Governance Assessment
-
Positive signals:
- Independent Chairman; separation of Chair/CEO roles enhances oversight .
- 100% attendance in FY2024 across board/committees (strong engagement) .
- Broad committee leadership (chairs Comp and Nom/Gov) and membership on Audit & Risk (deep governance involvement) .
- Equity alignment through RSUs and service-vesting grants; prohibition on hedging/pledging .
-
Watch items / RED FLAGS:
- Compensation Committee independence gap: Denaro (not independent) currently serves; company relies on NASDAQ’s one-year post-listing transition—monitor for full independence by deadline .
- Proxy includes proposals to adjust exercise prices and amend terms of certain historical options (optics risk if directors benefit; board recommends FOR)—investors typically scrutinize re-pricing actions .
- Late Form 3 filing for Seaberg noted by company—minor compliance lapse to monitor for recurrence .
-
Related-party/conflict review:
- Audit & Risk Committee oversees related party transactions; policy requires prior approval for transactions ≥$120,000 or 1% of average total assets; no Seaberg-specific related-party transactions disclosed .

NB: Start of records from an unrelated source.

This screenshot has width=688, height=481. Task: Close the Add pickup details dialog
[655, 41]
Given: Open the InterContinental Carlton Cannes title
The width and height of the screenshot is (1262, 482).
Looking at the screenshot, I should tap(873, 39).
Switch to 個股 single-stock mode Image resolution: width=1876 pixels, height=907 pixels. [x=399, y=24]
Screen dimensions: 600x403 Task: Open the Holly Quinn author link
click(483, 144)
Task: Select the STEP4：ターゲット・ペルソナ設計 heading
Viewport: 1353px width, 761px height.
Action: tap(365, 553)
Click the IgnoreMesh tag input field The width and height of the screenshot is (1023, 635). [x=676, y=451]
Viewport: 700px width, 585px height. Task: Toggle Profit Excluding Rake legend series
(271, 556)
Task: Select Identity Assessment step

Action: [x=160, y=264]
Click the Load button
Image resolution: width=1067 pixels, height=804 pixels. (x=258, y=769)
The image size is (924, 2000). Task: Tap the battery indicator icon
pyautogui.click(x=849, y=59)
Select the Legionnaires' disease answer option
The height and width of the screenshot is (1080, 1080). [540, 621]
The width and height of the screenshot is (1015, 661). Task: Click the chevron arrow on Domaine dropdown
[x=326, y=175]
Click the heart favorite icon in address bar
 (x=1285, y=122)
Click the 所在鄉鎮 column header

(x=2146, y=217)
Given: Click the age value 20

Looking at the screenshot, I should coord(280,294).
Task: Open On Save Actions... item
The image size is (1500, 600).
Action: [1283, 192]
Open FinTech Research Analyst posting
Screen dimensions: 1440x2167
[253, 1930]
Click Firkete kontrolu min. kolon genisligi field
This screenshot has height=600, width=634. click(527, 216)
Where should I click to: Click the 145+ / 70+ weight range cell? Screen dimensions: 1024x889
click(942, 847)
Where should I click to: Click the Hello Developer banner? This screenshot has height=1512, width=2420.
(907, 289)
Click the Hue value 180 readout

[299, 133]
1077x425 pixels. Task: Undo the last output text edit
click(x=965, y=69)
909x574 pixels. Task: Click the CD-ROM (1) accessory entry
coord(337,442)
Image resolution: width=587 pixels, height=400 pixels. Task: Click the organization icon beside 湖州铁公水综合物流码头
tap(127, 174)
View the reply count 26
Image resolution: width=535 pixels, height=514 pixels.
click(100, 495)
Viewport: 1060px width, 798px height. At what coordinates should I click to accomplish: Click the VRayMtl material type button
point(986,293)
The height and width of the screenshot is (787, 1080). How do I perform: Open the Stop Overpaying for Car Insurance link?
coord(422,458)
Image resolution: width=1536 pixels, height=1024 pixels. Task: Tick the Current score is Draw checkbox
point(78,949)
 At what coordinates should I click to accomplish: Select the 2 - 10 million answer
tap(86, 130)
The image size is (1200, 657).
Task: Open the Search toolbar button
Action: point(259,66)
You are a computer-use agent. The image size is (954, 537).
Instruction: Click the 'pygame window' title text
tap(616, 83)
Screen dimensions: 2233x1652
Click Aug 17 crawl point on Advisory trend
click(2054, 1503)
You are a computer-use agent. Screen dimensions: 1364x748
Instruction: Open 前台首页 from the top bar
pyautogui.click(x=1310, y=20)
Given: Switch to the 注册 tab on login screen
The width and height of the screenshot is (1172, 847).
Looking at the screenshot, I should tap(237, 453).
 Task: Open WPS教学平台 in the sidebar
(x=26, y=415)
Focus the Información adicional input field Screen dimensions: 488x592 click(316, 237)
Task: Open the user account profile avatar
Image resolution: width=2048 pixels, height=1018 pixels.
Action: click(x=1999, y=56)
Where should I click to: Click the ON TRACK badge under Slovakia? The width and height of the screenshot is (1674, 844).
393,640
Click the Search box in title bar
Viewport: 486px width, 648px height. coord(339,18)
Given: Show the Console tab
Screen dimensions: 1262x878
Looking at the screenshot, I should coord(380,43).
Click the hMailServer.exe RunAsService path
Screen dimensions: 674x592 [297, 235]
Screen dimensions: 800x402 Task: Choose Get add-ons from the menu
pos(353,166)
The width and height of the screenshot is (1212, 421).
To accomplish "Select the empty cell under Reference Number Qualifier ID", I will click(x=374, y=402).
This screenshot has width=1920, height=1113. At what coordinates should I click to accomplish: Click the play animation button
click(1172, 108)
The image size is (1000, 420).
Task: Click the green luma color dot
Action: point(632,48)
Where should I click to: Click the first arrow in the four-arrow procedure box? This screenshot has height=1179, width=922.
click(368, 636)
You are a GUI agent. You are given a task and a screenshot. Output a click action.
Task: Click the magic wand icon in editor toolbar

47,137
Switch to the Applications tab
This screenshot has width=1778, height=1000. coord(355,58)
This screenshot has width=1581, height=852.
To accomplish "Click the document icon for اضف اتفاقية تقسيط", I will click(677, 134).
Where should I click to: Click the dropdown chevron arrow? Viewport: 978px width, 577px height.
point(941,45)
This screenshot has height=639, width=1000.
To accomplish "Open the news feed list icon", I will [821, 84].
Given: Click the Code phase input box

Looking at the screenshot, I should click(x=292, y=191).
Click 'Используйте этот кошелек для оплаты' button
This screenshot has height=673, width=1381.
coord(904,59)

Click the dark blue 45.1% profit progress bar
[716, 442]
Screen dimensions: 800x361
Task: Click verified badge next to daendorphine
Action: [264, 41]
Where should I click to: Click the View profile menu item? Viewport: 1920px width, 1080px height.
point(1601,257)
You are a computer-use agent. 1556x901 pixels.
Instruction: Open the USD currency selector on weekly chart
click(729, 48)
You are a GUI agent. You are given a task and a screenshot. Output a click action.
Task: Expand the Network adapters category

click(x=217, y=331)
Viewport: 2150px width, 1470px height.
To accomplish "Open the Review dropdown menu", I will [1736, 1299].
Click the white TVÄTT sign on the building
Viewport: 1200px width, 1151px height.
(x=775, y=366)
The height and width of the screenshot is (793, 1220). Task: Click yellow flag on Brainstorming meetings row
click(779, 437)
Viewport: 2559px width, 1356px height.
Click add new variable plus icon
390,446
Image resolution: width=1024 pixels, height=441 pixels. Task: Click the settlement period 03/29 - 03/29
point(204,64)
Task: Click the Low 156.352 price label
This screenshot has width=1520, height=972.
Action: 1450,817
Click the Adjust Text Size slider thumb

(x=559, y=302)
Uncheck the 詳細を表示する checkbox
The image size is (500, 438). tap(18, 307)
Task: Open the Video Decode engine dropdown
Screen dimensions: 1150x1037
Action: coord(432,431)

- No disclosed business dealings with entities affiliated to Seaberg; indemnification agreements standard for directors .
-
Compensation mix and trends:
- Shift from options (2024) to RSUs (post-IPO policy) reduces risk and increases time-based alignment; annual RSU grants for Chair set at $250,000 and initial IPO-related grants approved/proposed .
- Chair cash retainer increased 3% in 2025 to $154,500—moderate, formulaic escalation .
Process note: We listed and read AVR’s latest DEF 14A (Nov 10, 2025) and relevant 8-Ks for director election/compensation updates and voting outcomes. We attempted to fetch John Seaberg’s Form 4s with the insider-trades skill but encountered a 401 Unauthorized error; therefore, insider trade details beyond Section 16(a) compliance are not available at this time. Sources: – – – –.